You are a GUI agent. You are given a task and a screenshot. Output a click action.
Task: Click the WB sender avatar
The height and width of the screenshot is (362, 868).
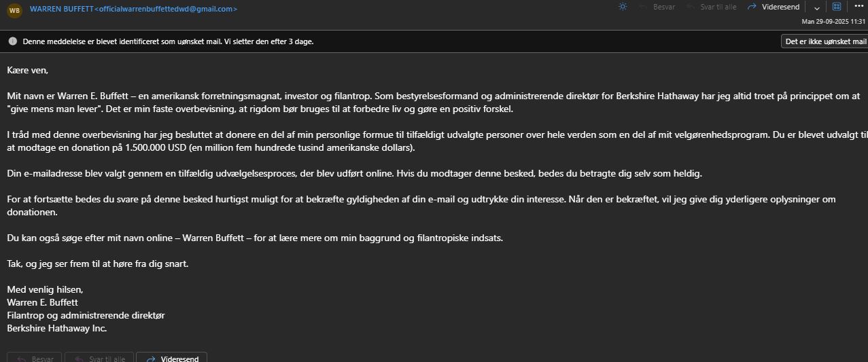point(14,10)
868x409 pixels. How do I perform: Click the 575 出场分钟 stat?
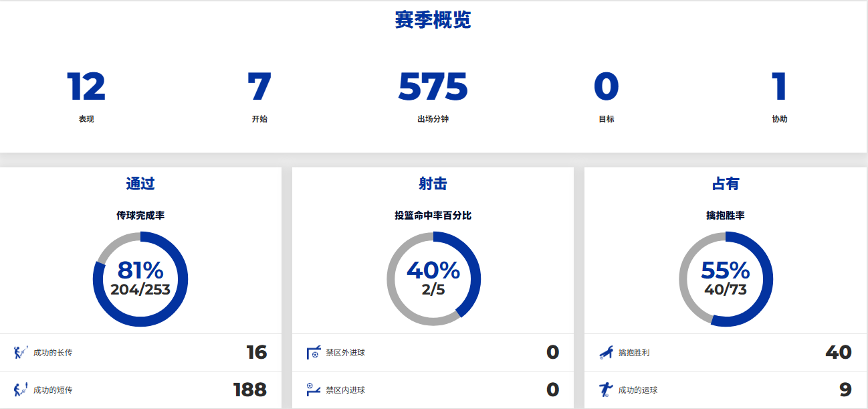point(433,87)
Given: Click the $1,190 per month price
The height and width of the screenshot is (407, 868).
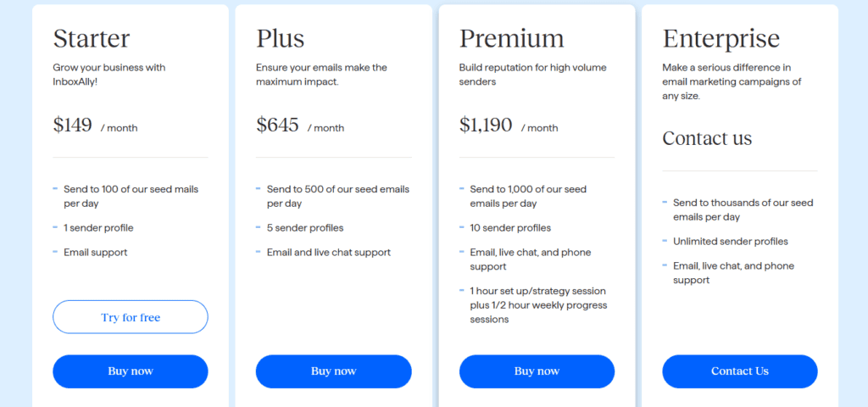Looking at the screenshot, I should point(509,125).
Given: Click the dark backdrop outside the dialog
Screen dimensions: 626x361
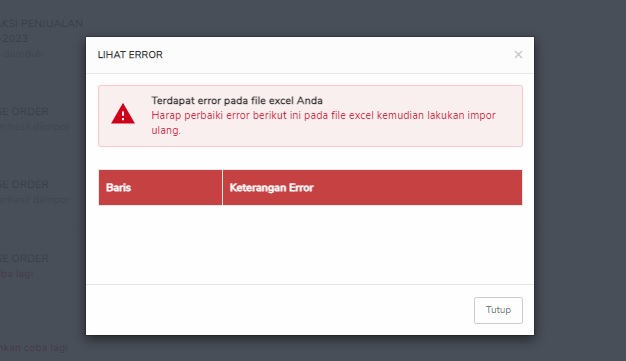Looking at the screenshot, I should tap(579, 180).
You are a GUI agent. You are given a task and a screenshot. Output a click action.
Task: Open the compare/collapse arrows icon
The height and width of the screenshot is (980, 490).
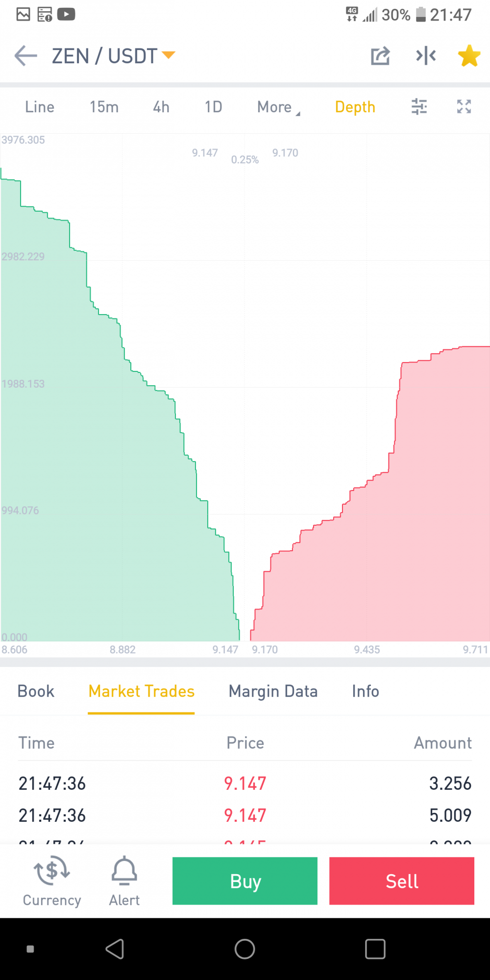point(426,56)
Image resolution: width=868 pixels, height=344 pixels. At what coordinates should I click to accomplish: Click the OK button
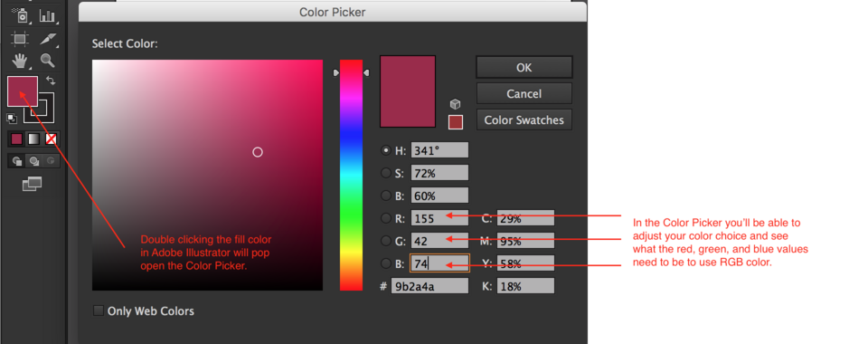(x=524, y=68)
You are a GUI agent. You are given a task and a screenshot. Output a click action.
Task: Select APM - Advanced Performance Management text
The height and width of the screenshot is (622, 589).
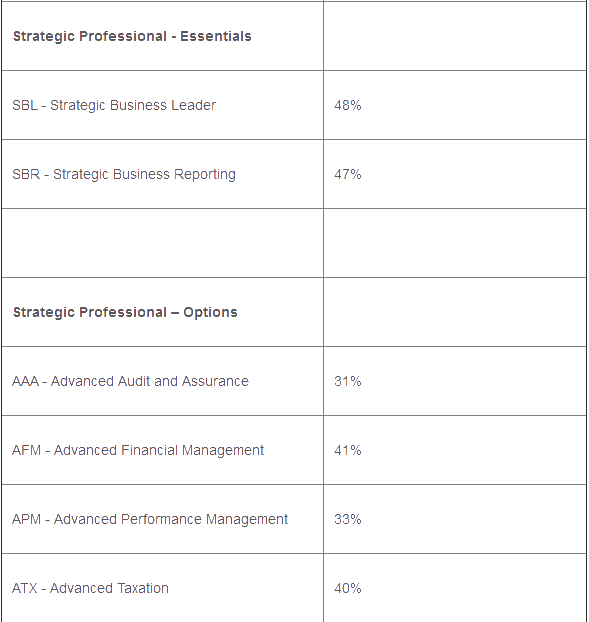coord(150,519)
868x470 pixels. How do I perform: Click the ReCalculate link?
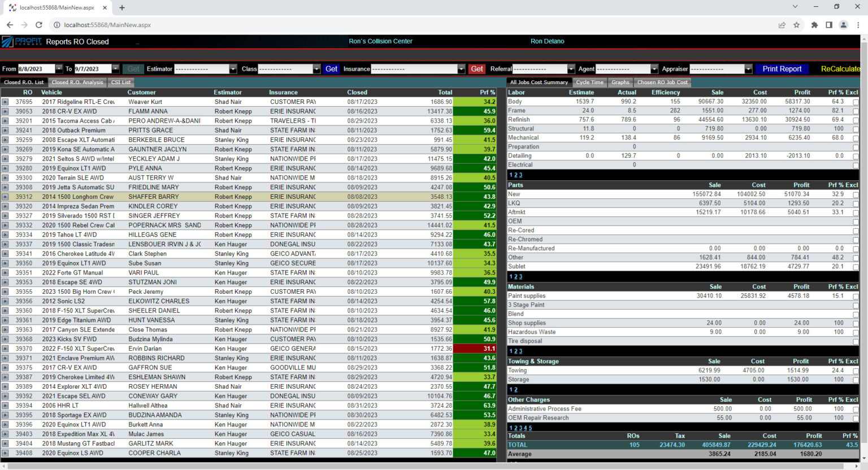click(x=841, y=69)
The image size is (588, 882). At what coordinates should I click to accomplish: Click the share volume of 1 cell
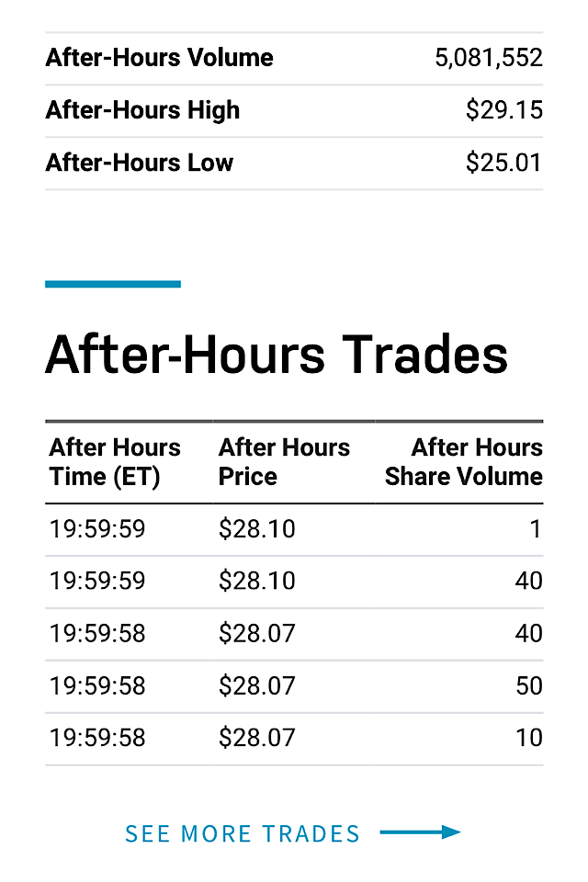pos(536,529)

● ● ● ●

--- WORK ITEM ---
Provide an exact copy of the records, excluding every picture.

--- OUTPUT ---
You are a GUI agent. You are given a task and a screenshot. Output a click action.
Task: Click the WB sender avatar
The height and width of the screenshot is (362, 868).
point(14,10)
868x409 pixels. How do I perform: Click the 575 出场分钟 stat?
point(433,87)
Given: Click the $1,190 per month price
The height and width of the screenshot is (407, 868).
Looking at the screenshot, I should point(509,125).
Given: Click the dark backdrop outside the dialog
Screen dimensions: 626x361
Looking at the screenshot, I should tap(579, 180).
You are a GUI agent. You are given a task and a screenshot. Output a click action.
Task: Open the compare/collapse arrows icon
The height and width of the screenshot is (980, 490).
point(426,56)
Image resolution: width=868 pixels, height=344 pixels. At what coordinates should I click to accomplish: Click the OK button
(x=524, y=68)
You are a GUI agent. You are given a task and a screenshot. Output a click action.
Task: Select APM - Advanced Performance Management text
The height and width of the screenshot is (622, 589).
coord(150,519)
868x470 pixels. How do I perform: Click the ReCalculate link?
click(x=841, y=69)
The image size is (588, 882). At what coordinates should I click to accomplish: Click the share volume of 1 cell
pos(536,529)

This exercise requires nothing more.